Copy out exactly the lines from the one containing "Given: Sort by Ecosystem Vitality column" to the last line of the records below, both included, and leave out any pictures.

── Provided records ──

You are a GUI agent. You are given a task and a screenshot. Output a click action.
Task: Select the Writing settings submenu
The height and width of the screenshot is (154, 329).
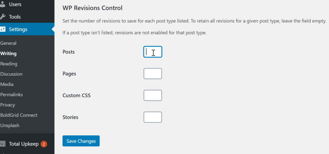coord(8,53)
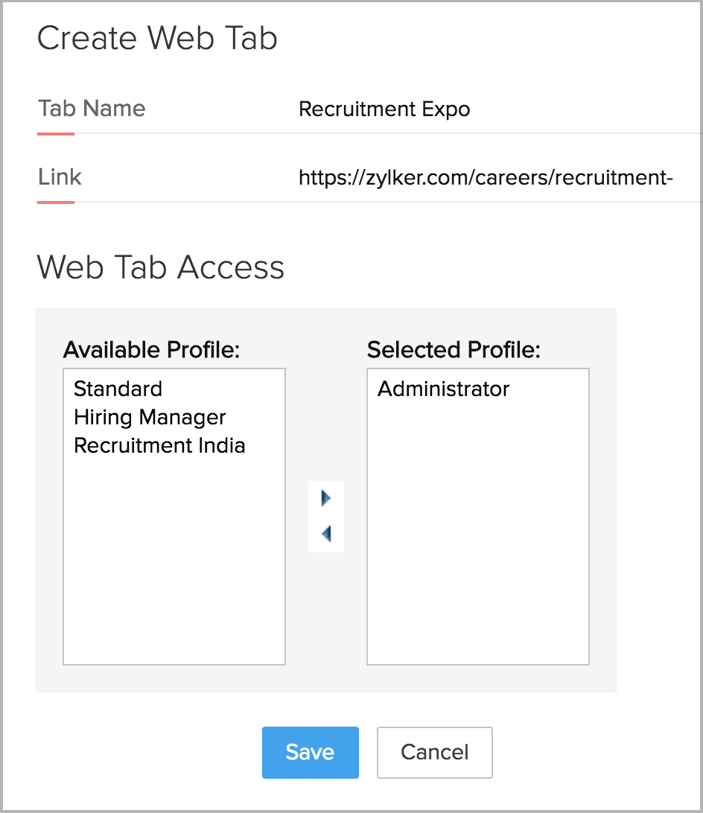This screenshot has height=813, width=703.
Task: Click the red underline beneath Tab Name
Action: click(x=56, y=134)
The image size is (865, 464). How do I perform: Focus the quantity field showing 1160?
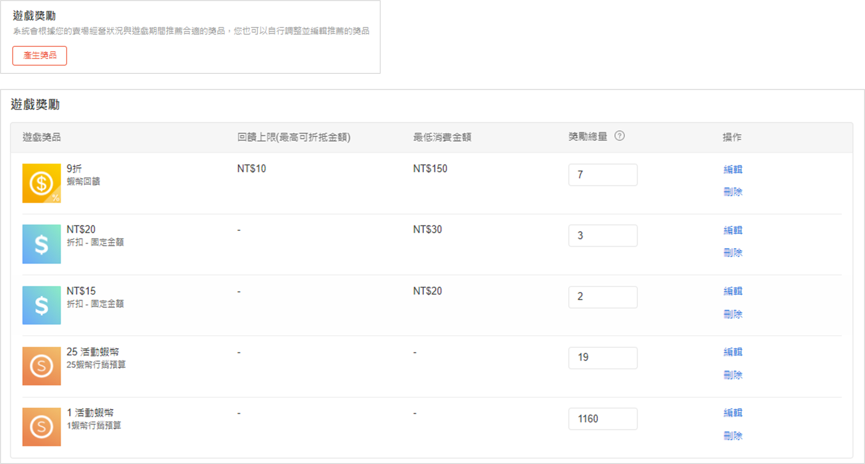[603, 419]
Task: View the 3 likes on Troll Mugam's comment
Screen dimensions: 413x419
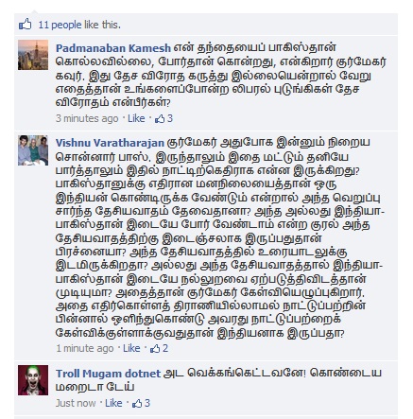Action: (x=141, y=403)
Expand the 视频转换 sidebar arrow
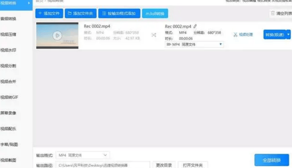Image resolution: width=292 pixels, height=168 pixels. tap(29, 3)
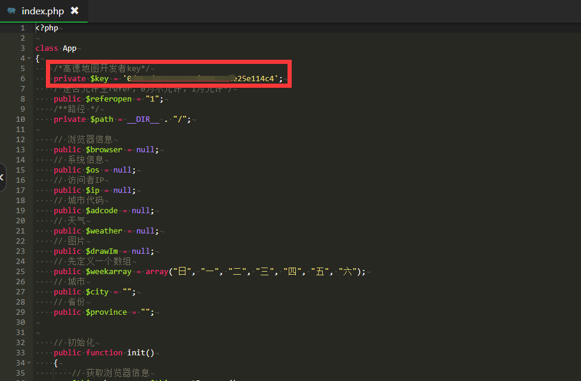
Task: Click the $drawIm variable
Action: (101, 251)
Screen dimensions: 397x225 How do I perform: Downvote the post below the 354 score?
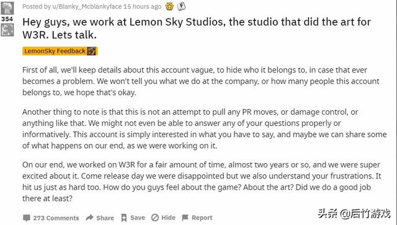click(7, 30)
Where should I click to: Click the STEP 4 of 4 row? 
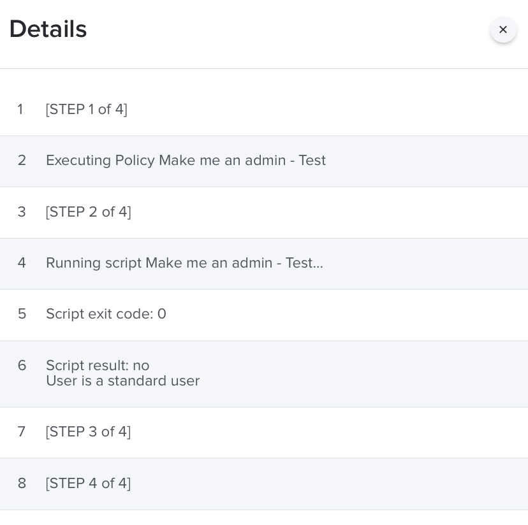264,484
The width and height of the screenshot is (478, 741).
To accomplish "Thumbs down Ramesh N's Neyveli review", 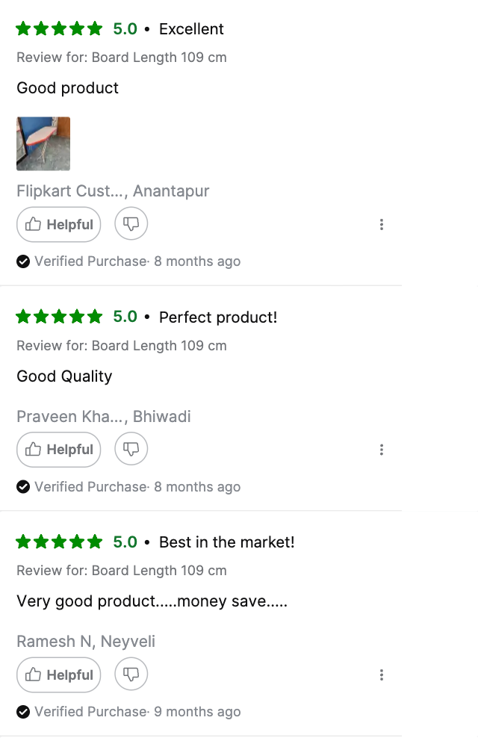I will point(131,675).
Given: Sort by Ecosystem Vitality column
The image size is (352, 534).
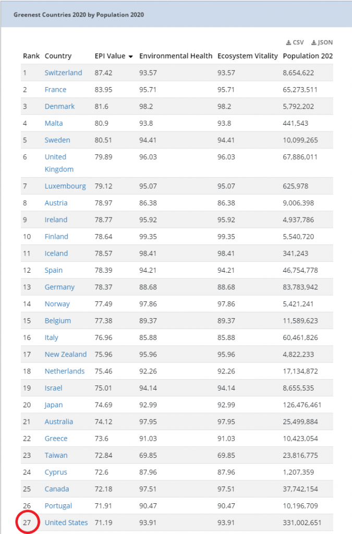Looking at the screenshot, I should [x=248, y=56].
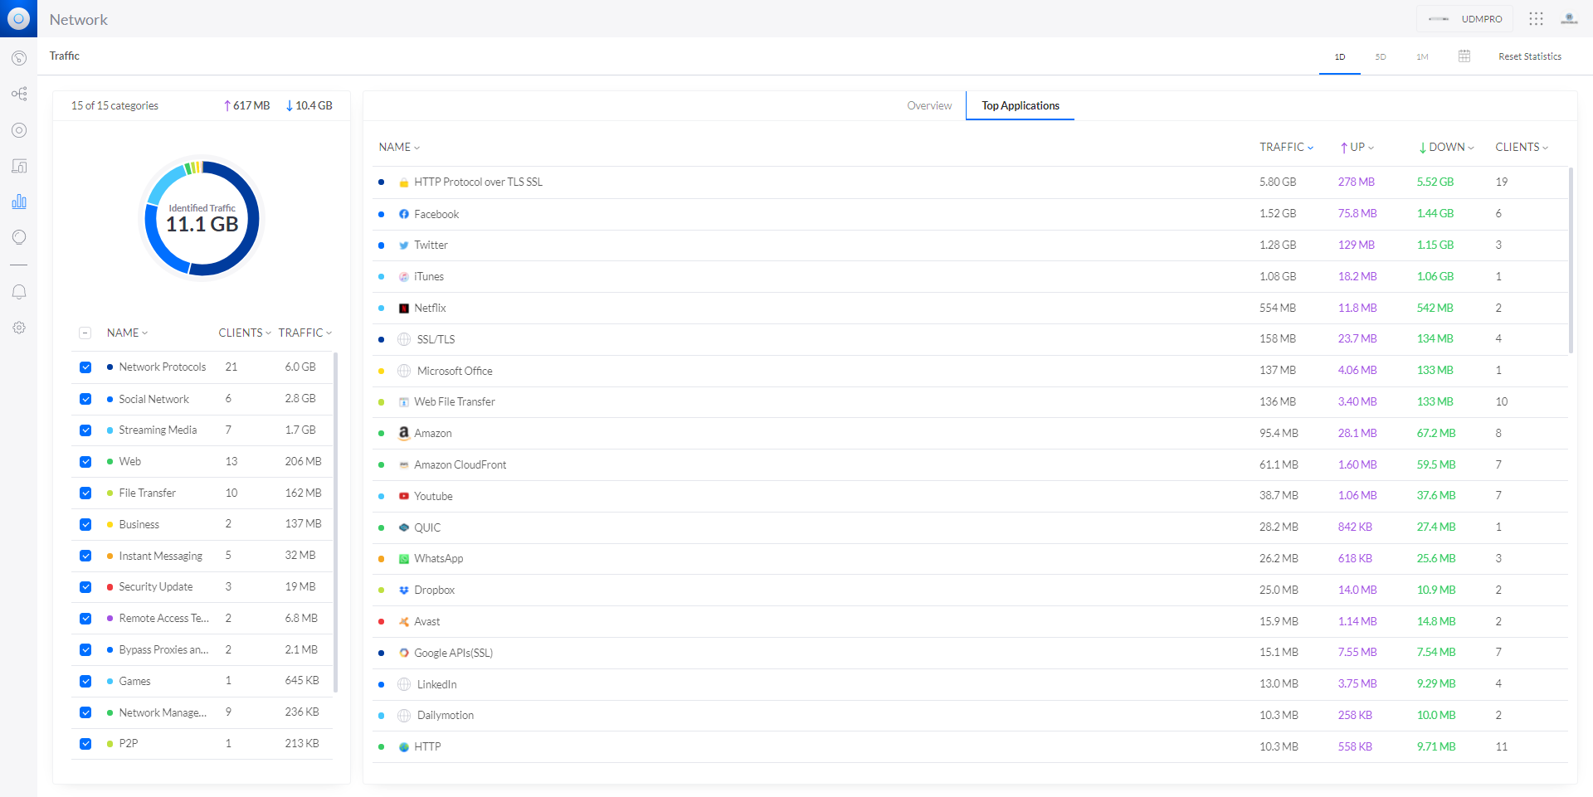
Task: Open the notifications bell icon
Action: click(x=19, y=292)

───

Task solution:
Given: Sort by Ecosystem Vitality column
The image size is (352, 534).
Looking at the screenshot, I should [x=248, y=56].
Task: Open the notifications bell icon
Action: click(x=19, y=292)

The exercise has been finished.